From:Ph. D. <phild@...>
Date:Friday, February 27, 2004, 0:53
Joseph Fatula wrote:
> From: "And Rosta": > > > I share my office with a new colleague who has come back > > from 20 years in LA (after speaking Britishish Indian English > > for her first 20) & is having trouble readjusting and reacquiring > > all the Briticisms she had had to lose. "Queue" was one she > > mentioned. Another was the telephone being "engaged", which > > apparently tickles Californians no end. (Are public lavatories > > either "vacant" or *"busy"* in America?) > > You'd be hard pressed to find a "lavatory" around here, though > about half the people in this city would understand that "lava" > means "wash" . . . But to answer your question, a public > bathroom would be either "vacant" or "in use", depending on its > contents.
I would say that most Americans know what a lavatory is, although we don't use the word ourselves. But when I watch Jay Leno asking questions on the street, I'm not so sure. "Occupied" is also used to refer to a restroom which is in use.
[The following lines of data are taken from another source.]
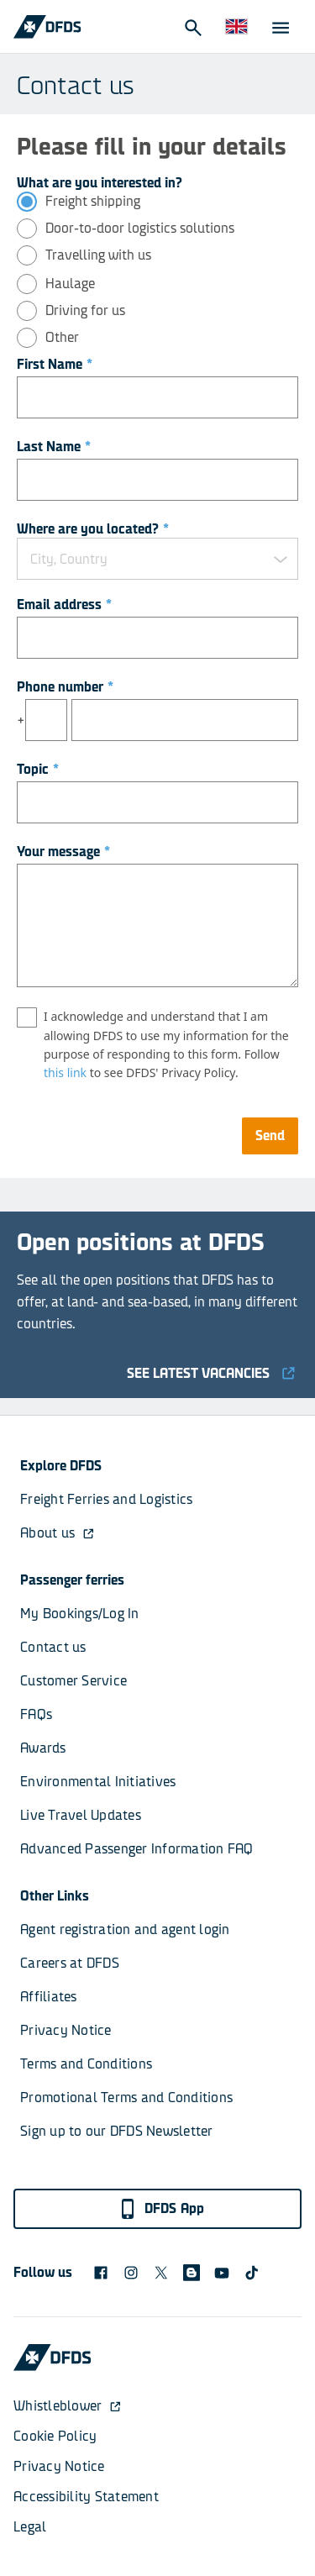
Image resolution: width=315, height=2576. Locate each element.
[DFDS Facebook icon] (101, 2272)
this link (65, 1072)
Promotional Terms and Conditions (126, 2097)
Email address (64, 604)
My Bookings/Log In (79, 1614)
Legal (29, 2527)
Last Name (54, 447)
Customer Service (73, 1681)
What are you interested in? (99, 183)
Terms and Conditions (86, 2064)
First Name (54, 364)
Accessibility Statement (86, 2497)
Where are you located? (93, 529)
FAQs (36, 1714)
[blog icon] (191, 2272)
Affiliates (48, 1997)
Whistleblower (67, 2406)
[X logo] (161, 2272)
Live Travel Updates (80, 1815)
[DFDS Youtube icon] (222, 2272)
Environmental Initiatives (98, 1782)
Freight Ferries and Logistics (106, 1499)
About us (57, 1533)
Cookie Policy (55, 2436)
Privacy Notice (66, 2030)
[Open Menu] (279, 26)
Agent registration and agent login (125, 1929)
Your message (63, 852)
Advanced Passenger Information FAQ (137, 1849)
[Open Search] (192, 26)
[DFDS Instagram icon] (131, 2272)
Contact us (53, 1647)
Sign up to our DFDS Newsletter (116, 2131)
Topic (38, 769)
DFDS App (161, 2209)
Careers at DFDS (69, 1963)
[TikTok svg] (252, 2272)
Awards (43, 1748)
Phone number (65, 687)
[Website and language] (236, 26)
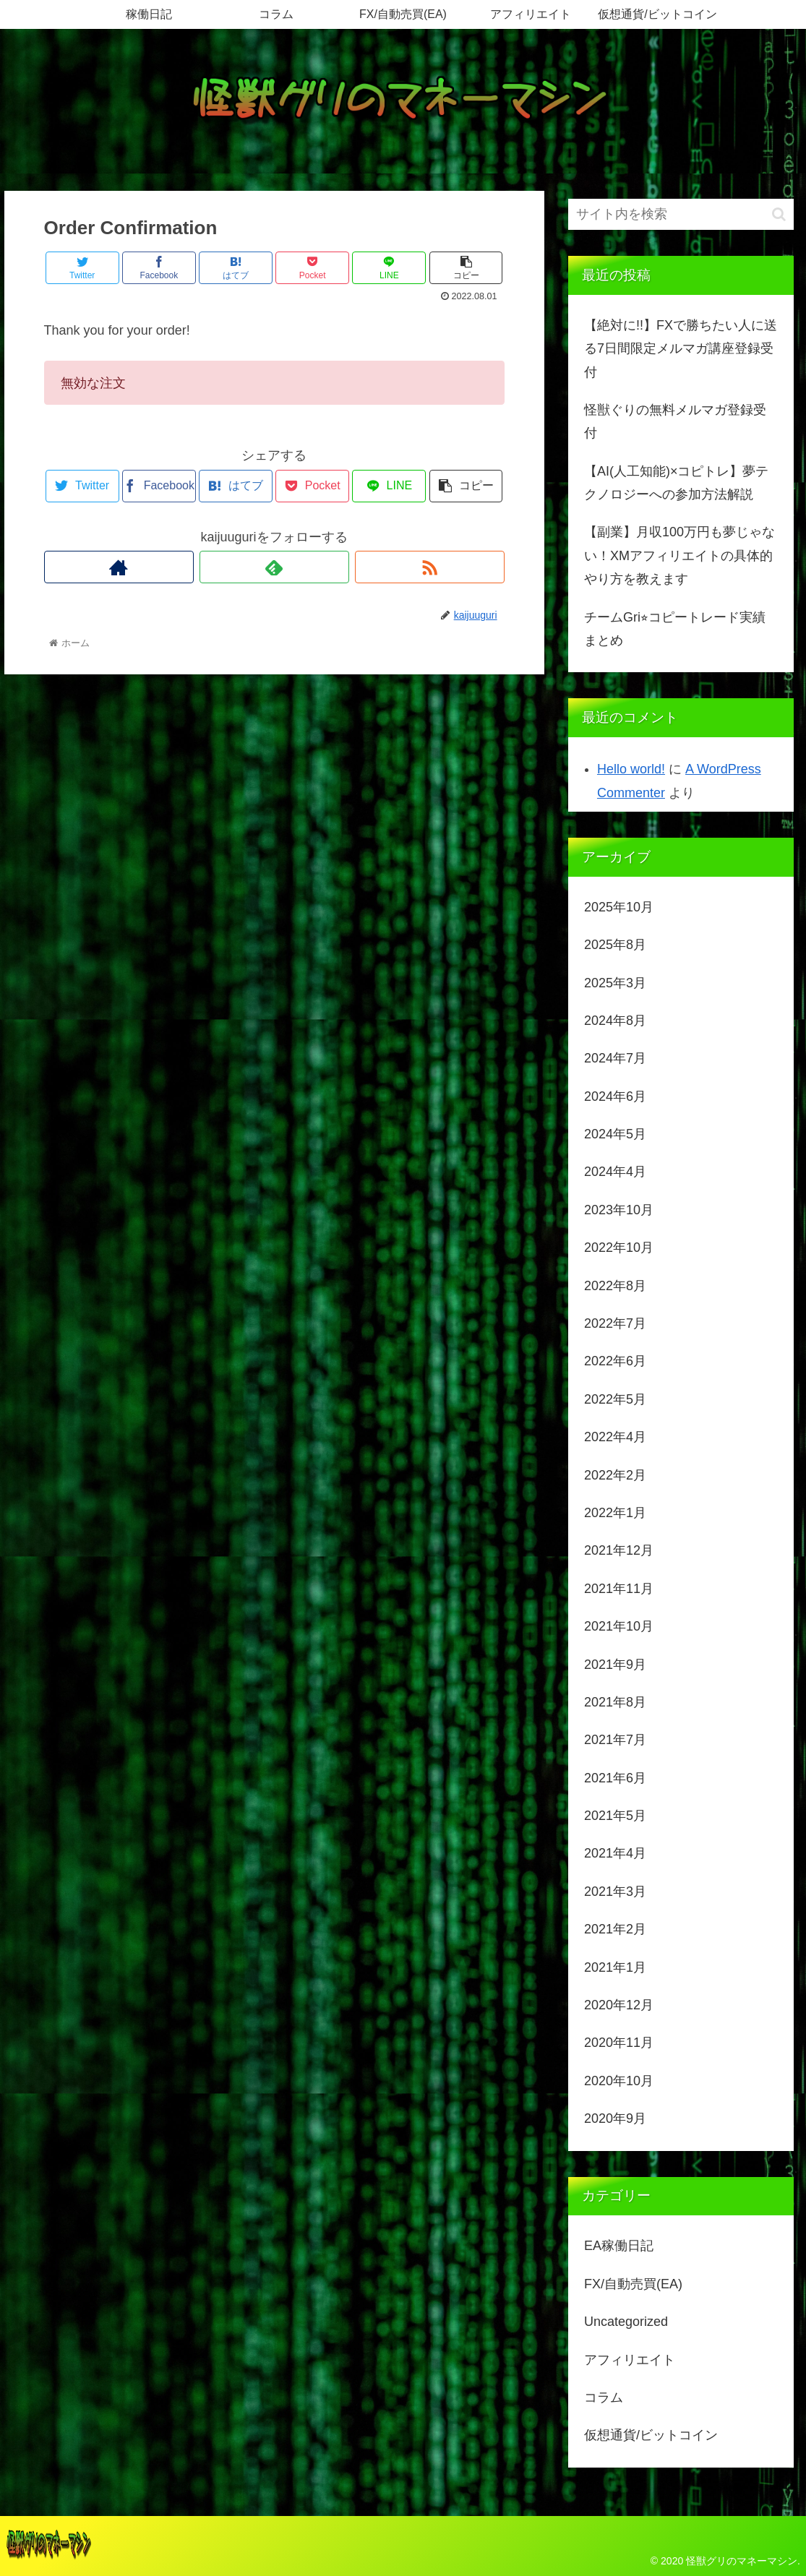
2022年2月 (615, 1475)
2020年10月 (618, 2081)
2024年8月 (615, 1020)
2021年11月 (618, 1588)
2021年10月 (618, 1626)
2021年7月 (615, 1740)
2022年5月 (615, 1399)
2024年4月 (615, 1171)
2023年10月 (618, 1210)
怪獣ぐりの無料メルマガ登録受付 (675, 421)
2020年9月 (615, 2118)
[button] (779, 214)
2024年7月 (615, 1058)
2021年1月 (615, 1967)
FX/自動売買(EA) (633, 2284)
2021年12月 (618, 1550)
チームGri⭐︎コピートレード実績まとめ (675, 629)
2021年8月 (615, 1702)
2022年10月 (618, 1247)
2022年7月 (615, 1323)
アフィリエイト (629, 2360)
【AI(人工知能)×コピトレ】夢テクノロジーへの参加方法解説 (676, 483)
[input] (681, 214)
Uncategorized (626, 2321)
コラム (603, 2397)
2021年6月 (615, 1778)
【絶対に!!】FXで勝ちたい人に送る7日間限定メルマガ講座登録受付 (680, 348)
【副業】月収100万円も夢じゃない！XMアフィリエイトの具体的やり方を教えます (679, 555)
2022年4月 (615, 1437)
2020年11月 (618, 2042)
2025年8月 (615, 944)
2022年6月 (615, 1361)
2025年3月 (615, 983)
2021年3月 (615, 1891)
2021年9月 (615, 1664)
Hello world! (631, 769)
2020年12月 (618, 2005)
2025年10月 (618, 907)
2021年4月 (615, 1853)
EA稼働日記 (618, 2245)
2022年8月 (615, 1286)
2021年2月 (615, 1929)
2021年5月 (615, 1815)
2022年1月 (615, 1513)
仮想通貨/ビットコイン (651, 2435)
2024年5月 (615, 1134)
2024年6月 (615, 1096)
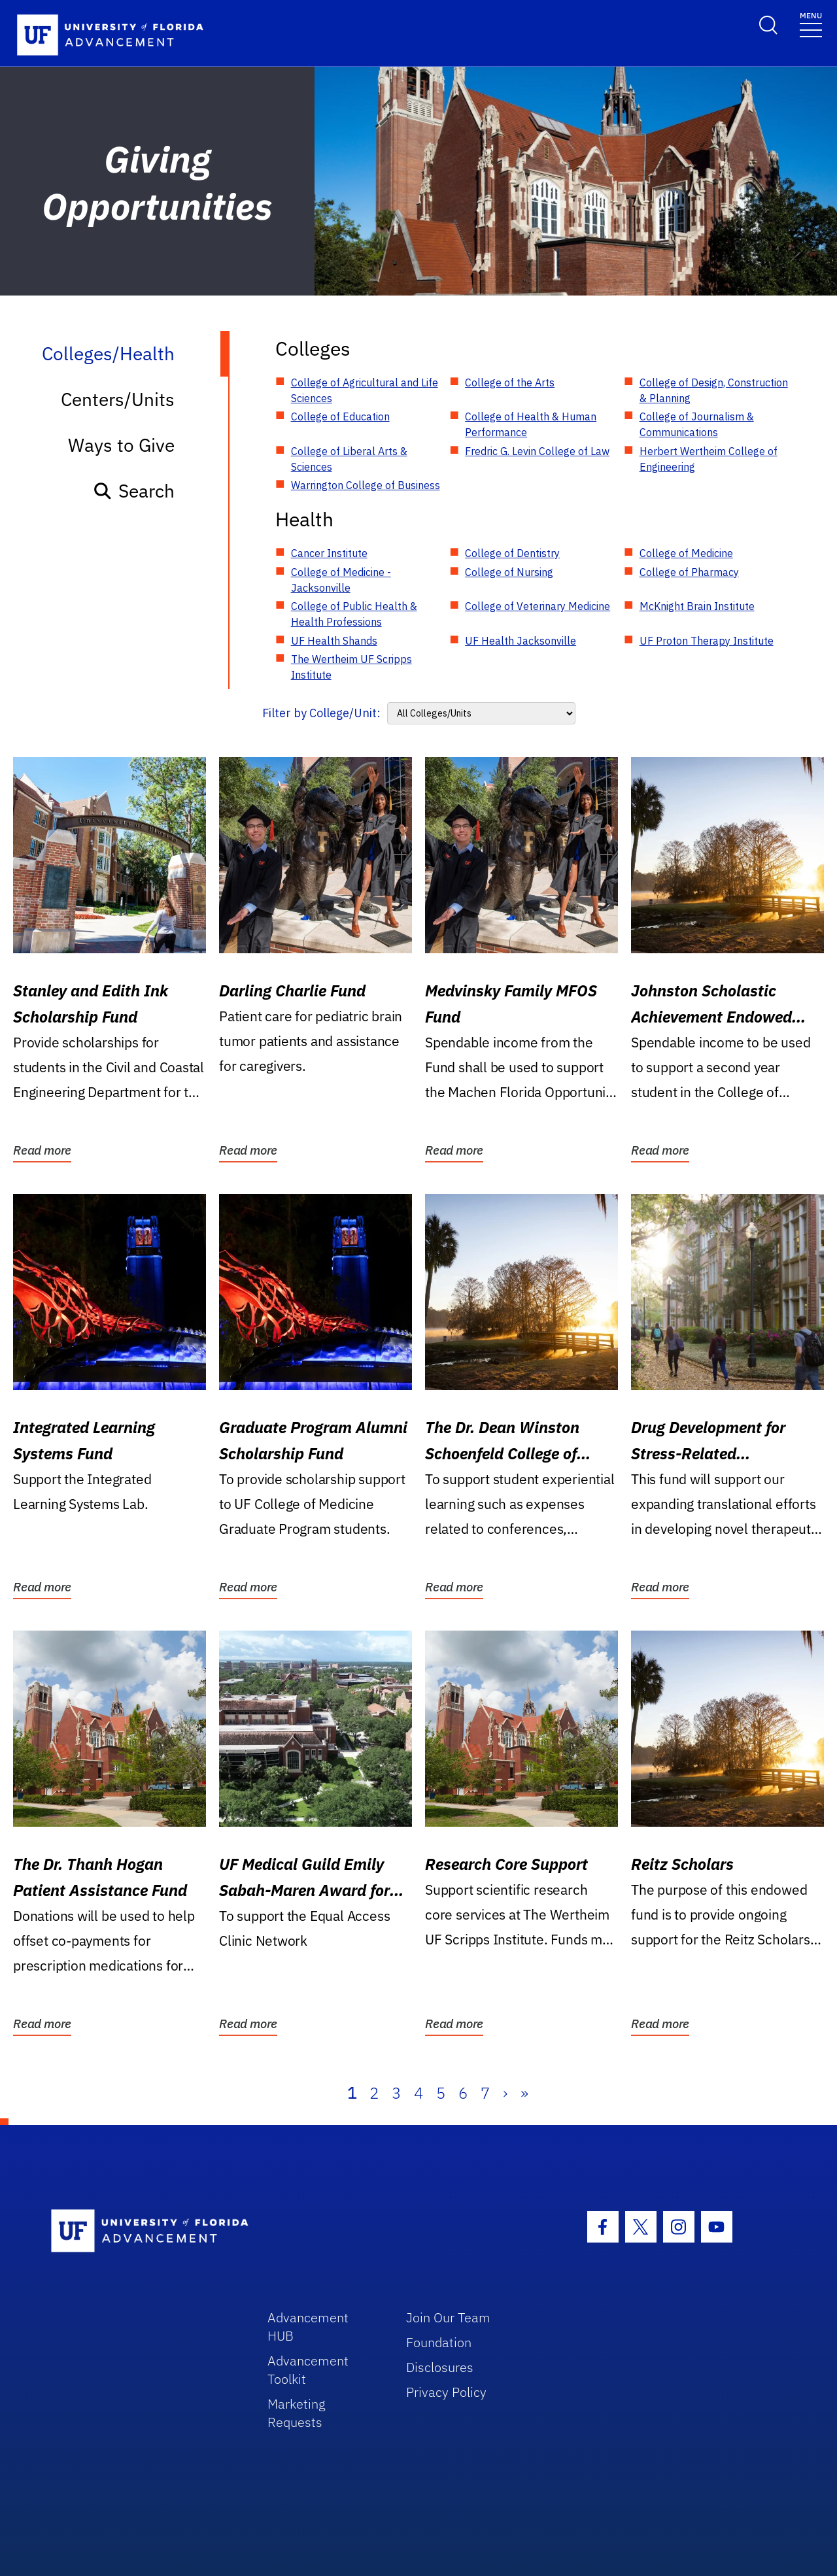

> > Sofa? Couch? Chesterfield? I forget what you call them. They > > sit on them all the time in Friends. > > Haven't seen it, though I know what a sofa/couch is. Chesterfield sounds > like something you made up just to yank my chain, but that probably means > it's a real English word.
When I was a child in the 1960s, my older relatives (here in Midwestern USA) called them Davenports. (I know of nothing called a Chesterfield except a brand of cigarettes.) --Ph. D.